§ **Exercise data**:
-=-=-
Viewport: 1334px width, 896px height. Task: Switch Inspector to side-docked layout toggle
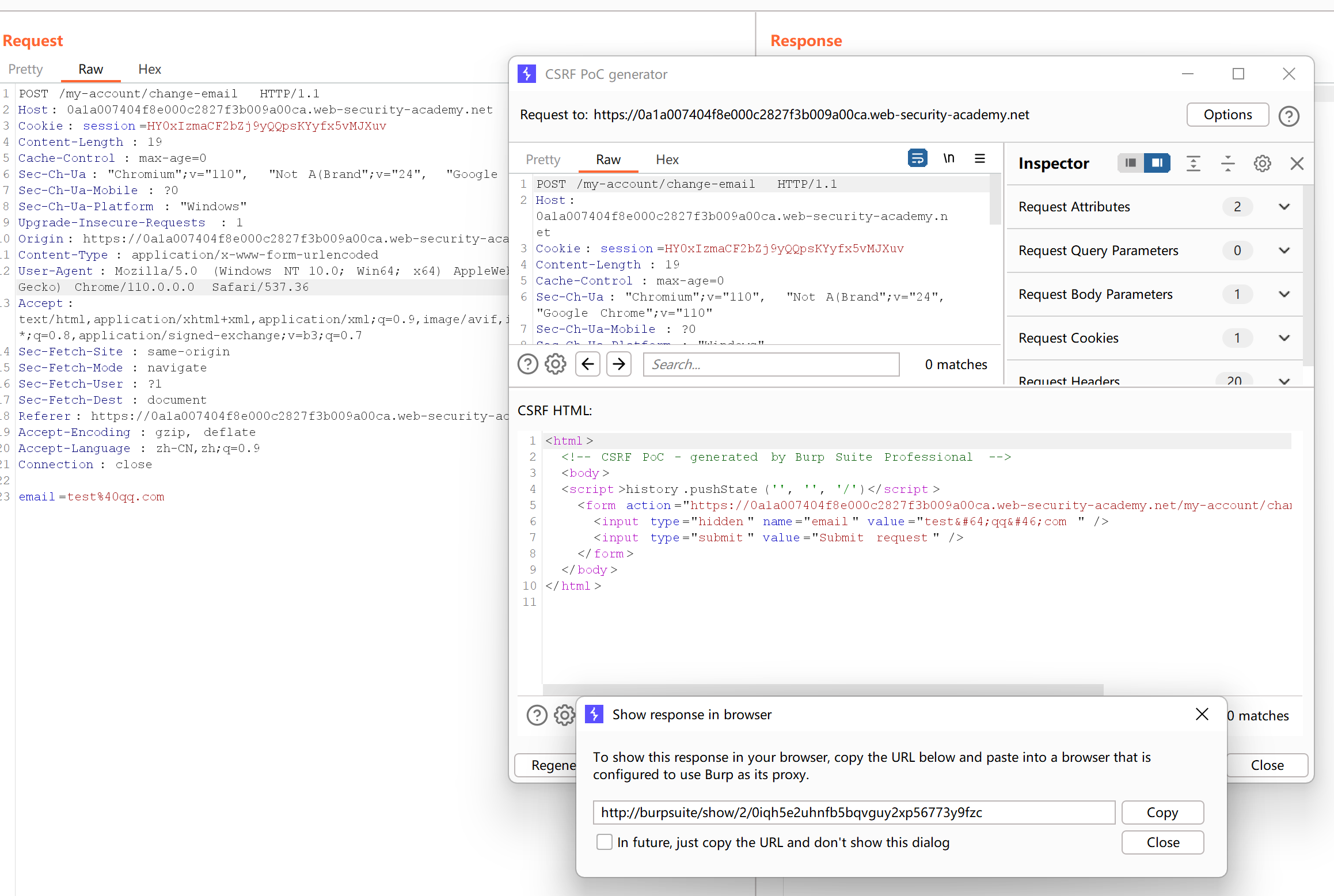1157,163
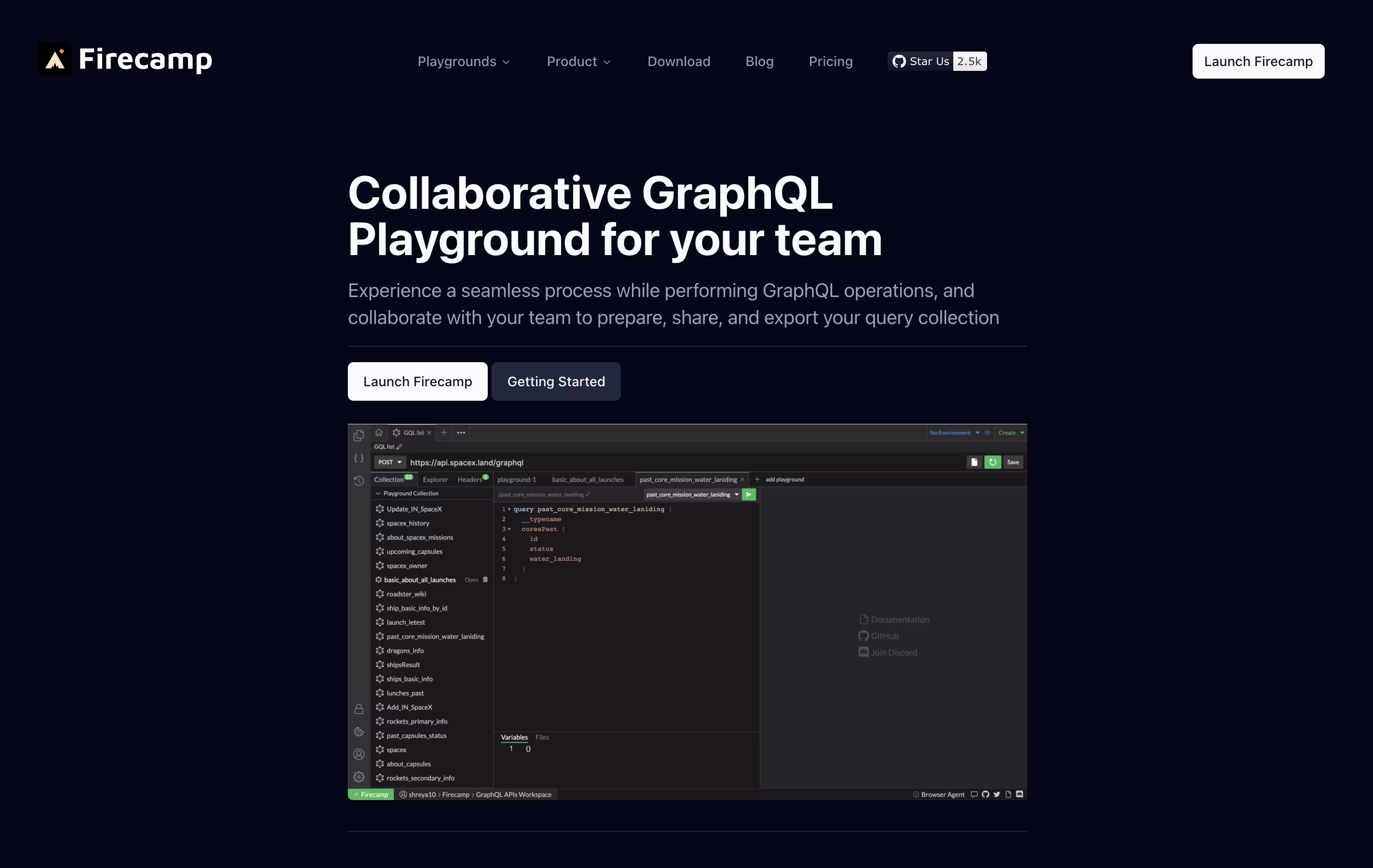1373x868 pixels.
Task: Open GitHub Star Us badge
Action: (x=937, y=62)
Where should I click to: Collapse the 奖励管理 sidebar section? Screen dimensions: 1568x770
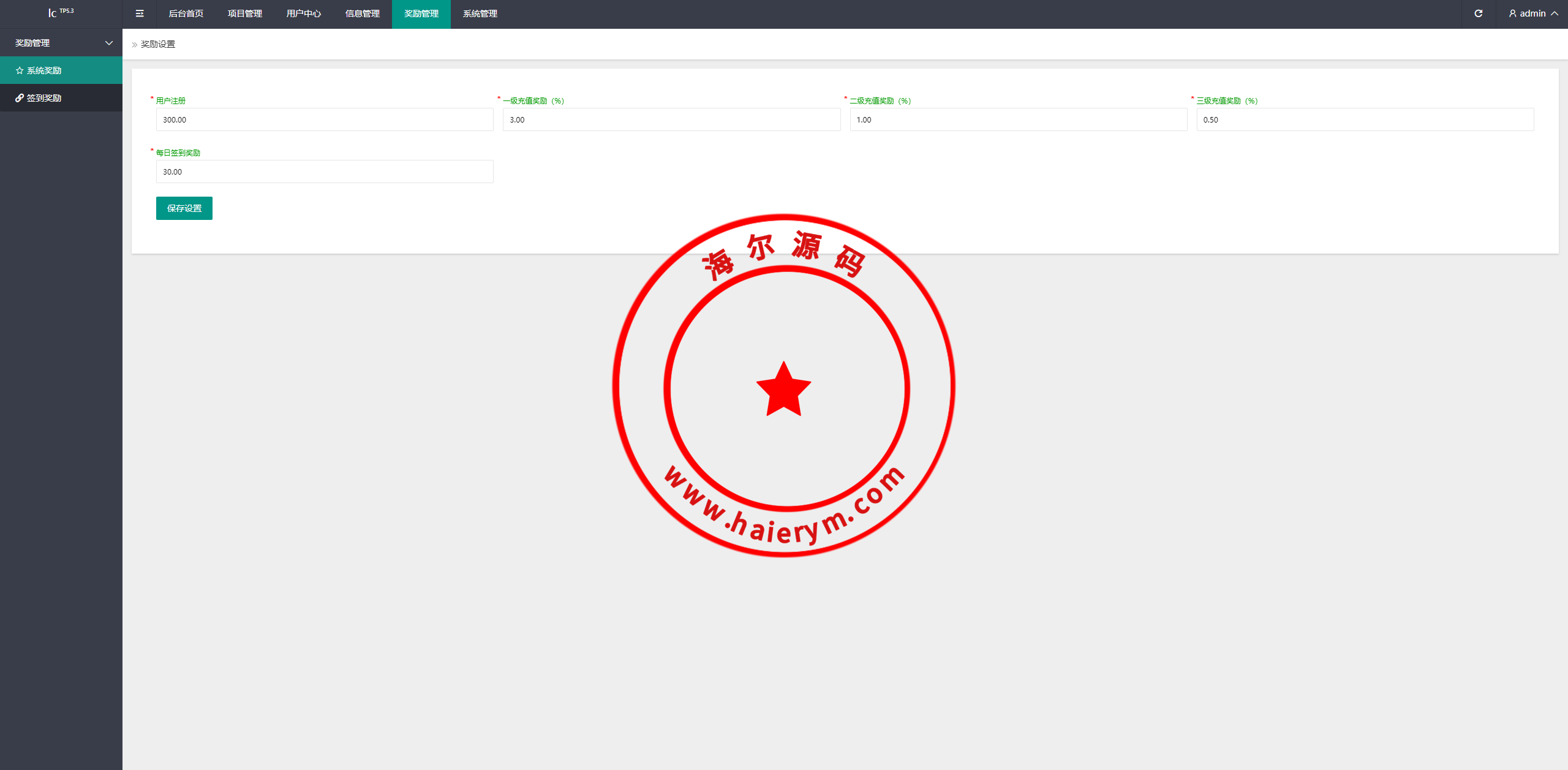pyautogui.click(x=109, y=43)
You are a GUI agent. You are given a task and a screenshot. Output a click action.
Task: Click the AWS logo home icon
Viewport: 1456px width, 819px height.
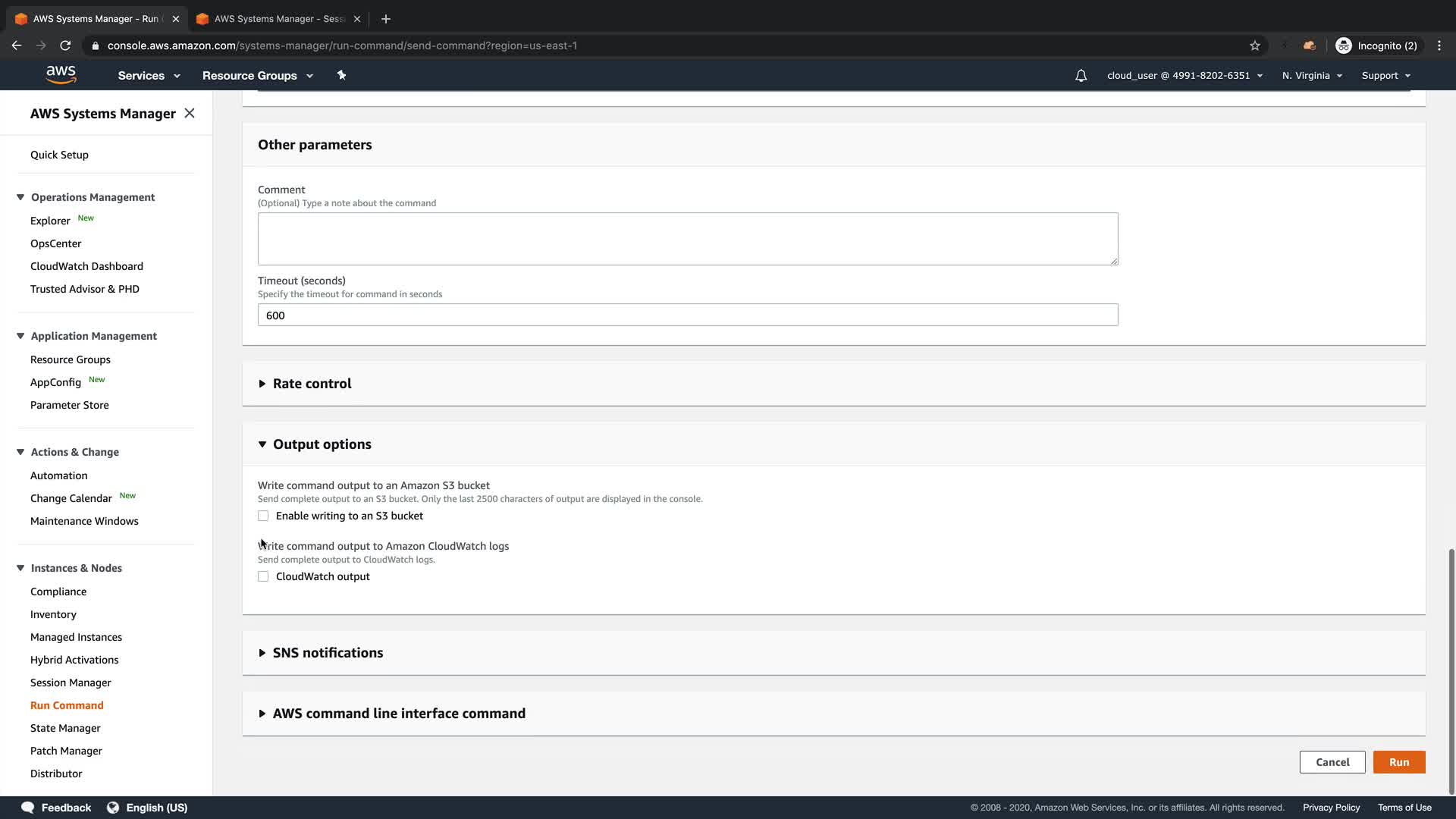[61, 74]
-=-=-
§ **Your assignment**: Pictures stay out; reproduce exactly the lines from the one containing "Task: Click the AWS logo home icon" through the end of the data.

§ **Final answer**:
Task: Click the AWS logo home icon
Viewport: 1456px width, 819px height.
[61, 74]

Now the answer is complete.